Available data:
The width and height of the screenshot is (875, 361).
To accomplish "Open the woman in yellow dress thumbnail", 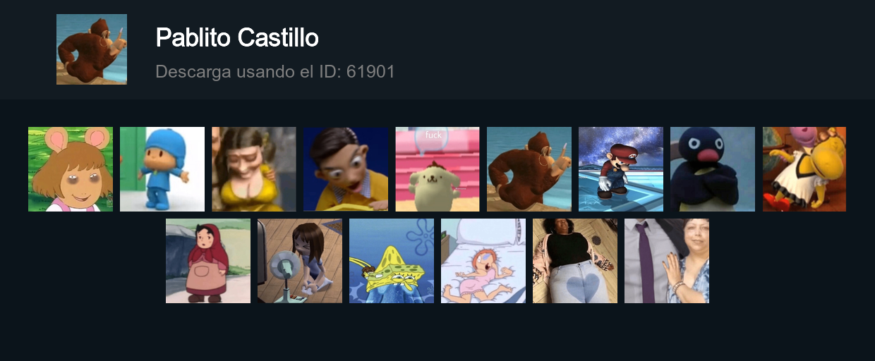I will tap(254, 169).
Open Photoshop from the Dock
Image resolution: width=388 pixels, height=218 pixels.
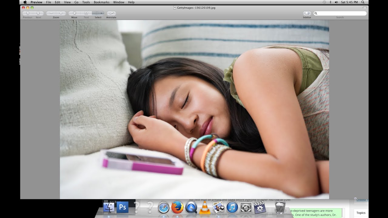(122, 207)
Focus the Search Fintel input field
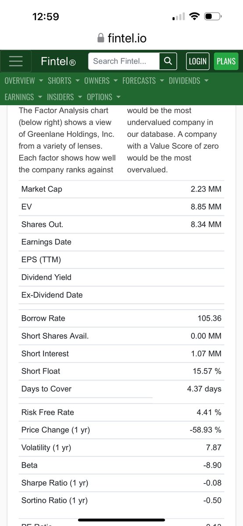This screenshot has width=243, height=526. [124, 61]
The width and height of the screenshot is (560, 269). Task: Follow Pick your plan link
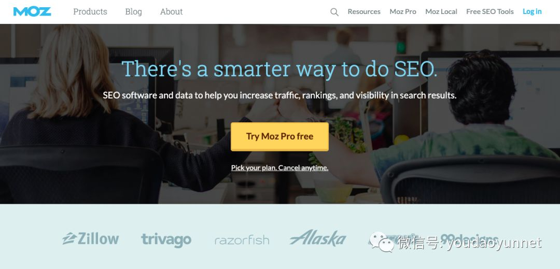[279, 168]
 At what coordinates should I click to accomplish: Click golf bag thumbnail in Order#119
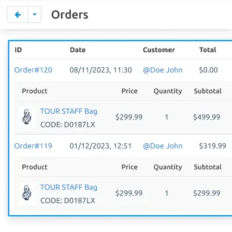coord(27,193)
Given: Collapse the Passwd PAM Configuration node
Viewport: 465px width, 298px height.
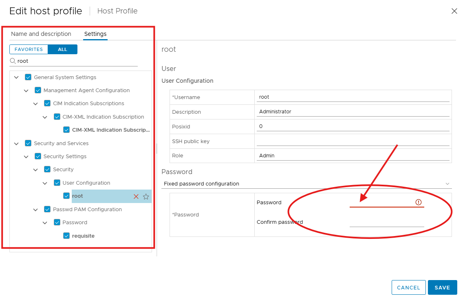Looking at the screenshot, I should 35,210.
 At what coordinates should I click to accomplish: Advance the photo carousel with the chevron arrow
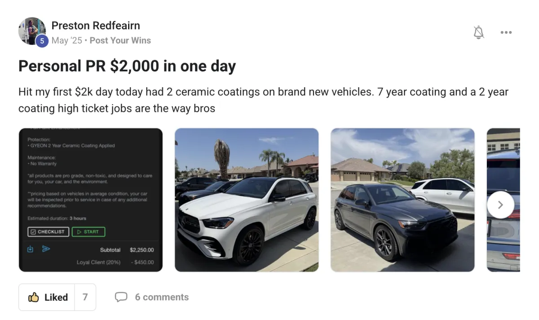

Task requirements: Rewrite the stretch of data from the line containing "Focus the Search Fintel input field" through the end of the data, swapping "Collapse" for "Expand" and keeping everything else the same. Omit the pictures from your answer.

Exercise result:
Focus the Search Fintel input field
This screenshot has width=243, height=526. [124, 61]
The width and height of the screenshot is (560, 269). Task: Follow Pick your plan link
[279, 168]
 At what coordinates should I click to accomplish: Click golf bag thumbnail in Order#119
coord(27,193)
Given: Expand the Passwd PAM Configuration node
Viewport: 465px width, 298px height.
Looking at the screenshot, I should 35,210.
 At what coordinates should I click to accomplish: Advance the photo carousel with the chevron arrow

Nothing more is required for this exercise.